05/05/14

FÁTIMA - ESCLARECIMENTOS ...

Fátima!? Escuto dizer agora "era uma princesa moura, que apareceu...", "é uma divindade etc...etc...".

Castelo de Ourém
Nunca se espalhou tão rapidamente o erro, como hoje... Por isso, a propósito do nome "Fátima", e referindo-me à localidade, em Portugal, vou transcrever algumas linhas de um livro publicado antes de qualquer suspeita. O livro é o "Anno Historico, Diario Portuguez, Noticia Abreviada de pessoas grandes, e cousas notaveis de Portugal ... oferecido a elRey D. João V ..." (Tomo II, LISBOA, 1744):

XI
(do dia 24 de junho)

"Gonçalo Hermiges, ilustre Cavaleiro Português, de tempo do nosso primeiro Rei, foi não menos entendido, que ilustre, e não menos esforçado, que entendido.

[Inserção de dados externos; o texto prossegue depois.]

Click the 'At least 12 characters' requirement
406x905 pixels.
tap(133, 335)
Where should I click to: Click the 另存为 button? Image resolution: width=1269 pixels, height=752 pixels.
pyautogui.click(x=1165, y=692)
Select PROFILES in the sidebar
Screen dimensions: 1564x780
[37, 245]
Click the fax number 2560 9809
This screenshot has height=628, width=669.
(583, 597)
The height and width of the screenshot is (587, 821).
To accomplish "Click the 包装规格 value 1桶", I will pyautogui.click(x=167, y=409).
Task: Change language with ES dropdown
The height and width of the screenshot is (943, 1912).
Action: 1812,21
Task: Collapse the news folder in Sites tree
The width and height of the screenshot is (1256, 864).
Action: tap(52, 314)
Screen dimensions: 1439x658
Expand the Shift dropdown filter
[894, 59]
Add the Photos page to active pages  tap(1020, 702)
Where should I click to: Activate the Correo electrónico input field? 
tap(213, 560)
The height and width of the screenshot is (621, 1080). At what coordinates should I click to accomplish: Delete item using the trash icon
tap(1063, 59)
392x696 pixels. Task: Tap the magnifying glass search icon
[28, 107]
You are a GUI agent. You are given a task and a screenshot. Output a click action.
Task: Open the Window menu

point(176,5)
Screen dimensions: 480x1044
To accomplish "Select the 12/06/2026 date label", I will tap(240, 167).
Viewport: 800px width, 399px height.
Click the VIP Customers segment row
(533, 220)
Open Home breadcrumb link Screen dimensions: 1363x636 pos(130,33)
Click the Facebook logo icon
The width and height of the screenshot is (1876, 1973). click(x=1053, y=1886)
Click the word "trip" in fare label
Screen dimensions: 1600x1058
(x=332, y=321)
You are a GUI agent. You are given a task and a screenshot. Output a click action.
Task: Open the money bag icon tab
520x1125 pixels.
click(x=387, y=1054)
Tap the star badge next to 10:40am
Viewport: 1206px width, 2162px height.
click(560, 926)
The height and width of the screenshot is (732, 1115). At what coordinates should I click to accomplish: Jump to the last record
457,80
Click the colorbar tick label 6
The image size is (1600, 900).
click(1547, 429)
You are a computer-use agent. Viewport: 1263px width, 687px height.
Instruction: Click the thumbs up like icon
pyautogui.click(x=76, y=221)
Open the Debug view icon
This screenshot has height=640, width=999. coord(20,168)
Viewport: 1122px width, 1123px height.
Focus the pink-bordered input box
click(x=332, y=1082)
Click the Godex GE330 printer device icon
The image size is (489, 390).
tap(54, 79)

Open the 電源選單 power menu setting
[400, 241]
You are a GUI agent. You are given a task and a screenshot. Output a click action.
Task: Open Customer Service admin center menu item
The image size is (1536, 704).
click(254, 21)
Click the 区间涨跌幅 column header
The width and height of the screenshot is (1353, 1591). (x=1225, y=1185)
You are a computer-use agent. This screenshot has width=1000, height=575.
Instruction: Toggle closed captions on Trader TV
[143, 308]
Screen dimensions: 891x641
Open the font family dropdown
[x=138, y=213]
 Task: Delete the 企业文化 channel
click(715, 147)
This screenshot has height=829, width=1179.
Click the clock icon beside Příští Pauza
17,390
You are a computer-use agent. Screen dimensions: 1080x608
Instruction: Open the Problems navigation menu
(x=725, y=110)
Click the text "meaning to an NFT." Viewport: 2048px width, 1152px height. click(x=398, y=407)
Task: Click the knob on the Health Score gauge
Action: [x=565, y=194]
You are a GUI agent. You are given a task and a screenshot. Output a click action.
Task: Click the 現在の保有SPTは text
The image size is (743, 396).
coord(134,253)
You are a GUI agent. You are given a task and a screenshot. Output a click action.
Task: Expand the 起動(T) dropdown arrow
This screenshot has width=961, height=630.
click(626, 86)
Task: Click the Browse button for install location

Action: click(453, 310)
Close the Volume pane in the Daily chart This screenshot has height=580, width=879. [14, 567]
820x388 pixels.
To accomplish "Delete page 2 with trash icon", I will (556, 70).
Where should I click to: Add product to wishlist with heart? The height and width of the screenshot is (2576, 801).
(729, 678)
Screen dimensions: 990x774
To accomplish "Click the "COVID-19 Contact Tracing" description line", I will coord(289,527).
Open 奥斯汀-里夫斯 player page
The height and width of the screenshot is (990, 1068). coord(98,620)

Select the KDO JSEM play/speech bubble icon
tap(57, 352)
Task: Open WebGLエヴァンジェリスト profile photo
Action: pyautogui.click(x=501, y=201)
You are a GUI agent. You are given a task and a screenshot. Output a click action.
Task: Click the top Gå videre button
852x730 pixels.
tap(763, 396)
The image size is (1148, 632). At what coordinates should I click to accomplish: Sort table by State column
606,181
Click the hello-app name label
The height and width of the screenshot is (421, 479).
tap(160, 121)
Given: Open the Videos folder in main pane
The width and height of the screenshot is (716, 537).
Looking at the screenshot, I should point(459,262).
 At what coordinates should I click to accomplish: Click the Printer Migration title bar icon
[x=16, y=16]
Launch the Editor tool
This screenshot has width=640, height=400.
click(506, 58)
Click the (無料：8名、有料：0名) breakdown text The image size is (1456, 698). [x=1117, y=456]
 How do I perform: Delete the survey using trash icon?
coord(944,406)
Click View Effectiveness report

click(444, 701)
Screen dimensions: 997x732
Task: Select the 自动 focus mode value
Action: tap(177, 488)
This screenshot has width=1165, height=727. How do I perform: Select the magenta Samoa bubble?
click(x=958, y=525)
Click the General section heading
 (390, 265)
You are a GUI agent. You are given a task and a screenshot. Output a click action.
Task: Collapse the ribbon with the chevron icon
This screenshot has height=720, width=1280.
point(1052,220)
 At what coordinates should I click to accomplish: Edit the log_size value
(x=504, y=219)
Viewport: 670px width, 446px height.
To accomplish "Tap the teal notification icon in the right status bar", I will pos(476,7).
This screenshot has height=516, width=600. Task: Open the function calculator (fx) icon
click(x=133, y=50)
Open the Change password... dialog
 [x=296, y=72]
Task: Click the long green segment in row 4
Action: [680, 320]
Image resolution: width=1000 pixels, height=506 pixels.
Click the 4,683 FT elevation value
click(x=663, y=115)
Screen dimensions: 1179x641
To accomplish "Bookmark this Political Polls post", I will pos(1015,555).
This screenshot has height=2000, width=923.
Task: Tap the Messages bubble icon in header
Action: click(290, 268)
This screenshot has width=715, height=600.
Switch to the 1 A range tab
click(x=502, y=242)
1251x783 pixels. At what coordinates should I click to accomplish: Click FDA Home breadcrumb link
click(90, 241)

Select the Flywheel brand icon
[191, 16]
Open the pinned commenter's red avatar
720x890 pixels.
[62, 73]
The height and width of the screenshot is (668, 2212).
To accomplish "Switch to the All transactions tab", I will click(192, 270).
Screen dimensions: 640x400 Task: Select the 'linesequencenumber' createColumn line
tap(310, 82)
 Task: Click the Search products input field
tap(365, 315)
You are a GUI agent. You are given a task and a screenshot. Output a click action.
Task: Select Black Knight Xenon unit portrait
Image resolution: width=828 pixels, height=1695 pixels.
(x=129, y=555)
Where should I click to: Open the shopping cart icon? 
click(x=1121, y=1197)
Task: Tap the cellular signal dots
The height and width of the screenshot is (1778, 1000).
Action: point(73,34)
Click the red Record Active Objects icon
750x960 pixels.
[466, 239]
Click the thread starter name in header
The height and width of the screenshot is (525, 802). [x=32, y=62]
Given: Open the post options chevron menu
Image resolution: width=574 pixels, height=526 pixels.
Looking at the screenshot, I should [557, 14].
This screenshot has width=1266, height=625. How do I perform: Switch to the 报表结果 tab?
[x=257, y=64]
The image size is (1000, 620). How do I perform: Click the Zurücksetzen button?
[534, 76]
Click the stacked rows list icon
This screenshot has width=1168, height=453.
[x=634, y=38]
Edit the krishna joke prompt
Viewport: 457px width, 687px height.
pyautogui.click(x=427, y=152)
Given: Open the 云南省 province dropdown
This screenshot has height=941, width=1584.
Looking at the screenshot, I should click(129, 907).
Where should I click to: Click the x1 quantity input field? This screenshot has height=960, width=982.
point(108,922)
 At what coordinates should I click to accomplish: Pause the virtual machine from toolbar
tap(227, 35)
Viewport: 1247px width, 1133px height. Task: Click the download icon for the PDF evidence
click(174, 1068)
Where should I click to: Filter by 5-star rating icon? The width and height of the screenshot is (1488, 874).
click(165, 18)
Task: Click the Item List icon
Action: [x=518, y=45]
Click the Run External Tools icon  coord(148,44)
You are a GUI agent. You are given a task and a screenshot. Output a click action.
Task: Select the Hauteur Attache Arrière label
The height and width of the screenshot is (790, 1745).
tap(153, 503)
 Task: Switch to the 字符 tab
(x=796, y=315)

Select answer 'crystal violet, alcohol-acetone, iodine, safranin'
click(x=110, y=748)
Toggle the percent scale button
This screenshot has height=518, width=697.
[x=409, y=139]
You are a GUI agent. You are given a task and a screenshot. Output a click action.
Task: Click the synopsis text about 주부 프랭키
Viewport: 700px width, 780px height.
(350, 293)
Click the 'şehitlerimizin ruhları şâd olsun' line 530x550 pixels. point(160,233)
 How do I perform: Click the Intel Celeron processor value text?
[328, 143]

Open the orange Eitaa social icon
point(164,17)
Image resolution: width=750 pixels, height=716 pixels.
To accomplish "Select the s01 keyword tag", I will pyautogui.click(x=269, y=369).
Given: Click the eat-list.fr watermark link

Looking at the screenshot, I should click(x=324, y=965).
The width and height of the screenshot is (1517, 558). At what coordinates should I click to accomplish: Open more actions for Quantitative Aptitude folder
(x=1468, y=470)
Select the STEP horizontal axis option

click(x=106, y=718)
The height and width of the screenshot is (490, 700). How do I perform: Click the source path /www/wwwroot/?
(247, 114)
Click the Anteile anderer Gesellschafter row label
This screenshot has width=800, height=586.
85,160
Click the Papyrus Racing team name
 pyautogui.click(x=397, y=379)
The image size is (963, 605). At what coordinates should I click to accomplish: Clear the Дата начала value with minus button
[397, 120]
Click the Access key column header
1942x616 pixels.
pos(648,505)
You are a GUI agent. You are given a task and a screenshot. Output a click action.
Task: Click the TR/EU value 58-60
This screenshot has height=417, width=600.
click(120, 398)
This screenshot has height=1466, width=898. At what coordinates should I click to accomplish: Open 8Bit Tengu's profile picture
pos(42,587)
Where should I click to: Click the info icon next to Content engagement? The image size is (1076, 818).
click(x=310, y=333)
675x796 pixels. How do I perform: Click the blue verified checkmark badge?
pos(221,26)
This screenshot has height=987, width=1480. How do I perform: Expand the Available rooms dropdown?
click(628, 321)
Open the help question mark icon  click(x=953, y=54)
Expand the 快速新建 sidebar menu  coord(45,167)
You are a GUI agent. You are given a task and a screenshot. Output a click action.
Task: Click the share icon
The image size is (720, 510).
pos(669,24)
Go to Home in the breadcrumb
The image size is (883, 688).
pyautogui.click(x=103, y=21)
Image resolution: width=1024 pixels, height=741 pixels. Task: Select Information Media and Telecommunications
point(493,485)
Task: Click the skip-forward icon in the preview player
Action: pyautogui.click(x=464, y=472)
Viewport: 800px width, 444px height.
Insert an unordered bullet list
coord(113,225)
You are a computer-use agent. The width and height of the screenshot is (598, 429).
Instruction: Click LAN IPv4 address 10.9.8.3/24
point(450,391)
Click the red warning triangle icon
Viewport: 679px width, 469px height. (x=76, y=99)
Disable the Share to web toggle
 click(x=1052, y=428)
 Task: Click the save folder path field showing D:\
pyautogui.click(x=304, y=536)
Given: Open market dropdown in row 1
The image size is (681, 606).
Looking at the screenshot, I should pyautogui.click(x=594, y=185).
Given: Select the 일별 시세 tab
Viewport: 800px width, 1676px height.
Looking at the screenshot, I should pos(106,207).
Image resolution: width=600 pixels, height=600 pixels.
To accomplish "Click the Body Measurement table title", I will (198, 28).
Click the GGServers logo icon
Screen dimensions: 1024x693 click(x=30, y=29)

Fazia os versos com mais elegância, e cultura, do que se podia esperar da rudeza daquela idade, e por eles era na Côrte estimado. e aplaudido com vantagens aos da sua esfera. Em valor igualava na campanha aos mais destemidos. Tinha contra os Mouros uma tão ardente aversão, que em os vendo, mas que fossem, ou embaixadores, ou cativos, lhe pulava o coração no peito de tal sorte, que se lhe divisavam no resto os sinais da ira. O seu mais frequente exercício era andar em contínuas invasões sobre as terras dos bárbaros, fazendo-lhe todo o género de hostilidades, sem perdoar a coisa viva, e foram tantos os mortos aos golpes da sua espada, que lhe chamavam vulgarmente o Traga Mouros. Entre outros, caso sucedeu o que agora diremos. Achou-se antes da madrigada deste dia, no ano de 1170, junto de Almada, vila fronteira a Lisboa, sabia que ao romper da manhã haviam de sair os mouros da mesma vila a lograr frescura, e amenidade dos campos, e a celebrar, por seu modo, aquele santo, a quem rendem venerações, e tributam aplausos até os mesmos infiéis. No ponto em que sairam , foram improvisamente assaltados dos portugueses, e metidos em grande número, uns à espada, outros ao grilhão, recobrados, porém, os que restavam, vendo a pouca gente, que os investia, formaram-se num corpo em nossa ofensa, e se travou um duríssimo combate.

Santuário de Fátima
Pelejavam os Mouros, vendo, e ouvindo as lágrimas, e gemidos das suas famílias, e posto que estas vozes da natureza, e do amor, lhe infundiam alentos, como estavam cortados do primeiro temor, cederam enfim à impressão furiosa das nossas armas. Recolheram-se os portugueses aos bateis carregados de riquíssimos despojos, dos quais o generoso, e namorado Hermiges, não quis outro para si, mais que uma formosíssima Moura chamada Fátima, que ele cativara por sua mão, e de quem logo ficara cativo. Tratou-a com honestas atenções, muito diferentes das que costuma a licença militar. Conseguiu com estremado gosto seu, que se fizesse cristã, e recebeu o baptismo, e nele mudou o nome de Fátima, em Oriana. Logo lhe deu a mão de esposo, e começaram ambos a ser exemplo de amor conjugal a todo o Reino; e Hermiges esquecido já de tudo o que não era a sua Oriana, só a ela dedicava as elegâncias do seu engenho, e os afectos do seu coração; mas arrebatando-lha a morte dentro em poucos dias, esteve em pontos de perder o juízo, até que caindo em si, e entrando no verdadeiro conhecimento das vaidades desta vida, tomou o habito de Cister no Mosteiro de Alcobaça, empregando todos os seus bens, que eram muitos, na erecção do Mosteiro de Tomarais junto à vila de Ourem, onde faleceu santamente. Já não aparece este convento; porque se aplicaram as suas rendas ao Colégio de S. Bernardo de Coimbra."